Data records
# # # #

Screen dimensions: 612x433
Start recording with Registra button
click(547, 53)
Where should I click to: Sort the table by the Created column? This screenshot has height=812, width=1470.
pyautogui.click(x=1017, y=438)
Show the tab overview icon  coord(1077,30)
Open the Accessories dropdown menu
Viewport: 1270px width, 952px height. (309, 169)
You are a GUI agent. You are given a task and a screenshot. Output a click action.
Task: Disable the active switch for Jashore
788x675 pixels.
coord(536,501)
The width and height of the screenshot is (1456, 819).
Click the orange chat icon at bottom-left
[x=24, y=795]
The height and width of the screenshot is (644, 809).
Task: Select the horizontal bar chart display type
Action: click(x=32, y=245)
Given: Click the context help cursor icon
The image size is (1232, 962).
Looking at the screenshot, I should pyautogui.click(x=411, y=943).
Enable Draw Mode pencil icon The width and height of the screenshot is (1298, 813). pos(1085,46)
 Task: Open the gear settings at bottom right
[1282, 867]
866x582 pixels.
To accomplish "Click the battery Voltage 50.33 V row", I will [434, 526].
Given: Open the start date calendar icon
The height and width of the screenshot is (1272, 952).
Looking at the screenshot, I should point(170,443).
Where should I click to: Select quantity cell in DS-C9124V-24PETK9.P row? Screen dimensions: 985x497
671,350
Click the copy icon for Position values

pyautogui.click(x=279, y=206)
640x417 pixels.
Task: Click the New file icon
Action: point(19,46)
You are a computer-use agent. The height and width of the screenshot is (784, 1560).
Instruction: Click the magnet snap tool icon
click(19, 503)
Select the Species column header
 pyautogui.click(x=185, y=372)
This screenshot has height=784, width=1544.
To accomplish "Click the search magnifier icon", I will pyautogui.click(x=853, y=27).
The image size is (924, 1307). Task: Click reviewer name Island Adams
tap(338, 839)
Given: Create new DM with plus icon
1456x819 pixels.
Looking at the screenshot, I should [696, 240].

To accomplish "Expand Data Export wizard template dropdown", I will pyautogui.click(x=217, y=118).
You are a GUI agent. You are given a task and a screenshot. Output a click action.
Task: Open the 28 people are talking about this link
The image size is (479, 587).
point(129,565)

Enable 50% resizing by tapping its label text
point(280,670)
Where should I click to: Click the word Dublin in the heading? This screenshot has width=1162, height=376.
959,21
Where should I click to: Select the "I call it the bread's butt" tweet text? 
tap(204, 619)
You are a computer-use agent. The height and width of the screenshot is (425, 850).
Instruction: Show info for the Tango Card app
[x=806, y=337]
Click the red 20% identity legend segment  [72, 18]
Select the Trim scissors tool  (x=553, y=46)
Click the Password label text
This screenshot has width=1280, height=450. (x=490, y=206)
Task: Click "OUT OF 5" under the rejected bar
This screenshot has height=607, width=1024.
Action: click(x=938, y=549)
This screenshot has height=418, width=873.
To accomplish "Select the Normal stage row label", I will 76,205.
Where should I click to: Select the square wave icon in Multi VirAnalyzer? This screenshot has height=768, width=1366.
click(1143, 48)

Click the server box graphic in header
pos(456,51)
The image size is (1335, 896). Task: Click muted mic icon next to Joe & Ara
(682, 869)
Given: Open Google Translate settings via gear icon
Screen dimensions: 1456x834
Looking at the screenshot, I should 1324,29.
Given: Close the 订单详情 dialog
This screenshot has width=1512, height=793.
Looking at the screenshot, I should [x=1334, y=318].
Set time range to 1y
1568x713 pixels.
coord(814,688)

# # # #

### YOUR OBJECTIVE
Copy the rows from the first one through the row containing "coord(536,501)", both included, with the requests kept in place and unchanged. In the answers, multiply every number by 1.7 and round to a whole number, with halves rounded up; this covers the click coordinates and the viewport width and height given inside one answer.

### SOLUTION TO THIS PROBLEM
Screen dimensions: 612x433
Start recording with Registra button
click(930, 90)
Where should I click to: Sort the table by the Created column? This screenshot has height=812, width=1470.
pyautogui.click(x=1729, y=745)
Show the tab overview icon  coord(1831,51)
Open the Accessories dropdown menu
Viewport: 2159px width, 1618px height. (525, 287)
You are a GUI agent. You are given a task and a screenshot. Output a click action.
Task: Disable the active switch for Jashore
788x675 pixels.
coord(911,852)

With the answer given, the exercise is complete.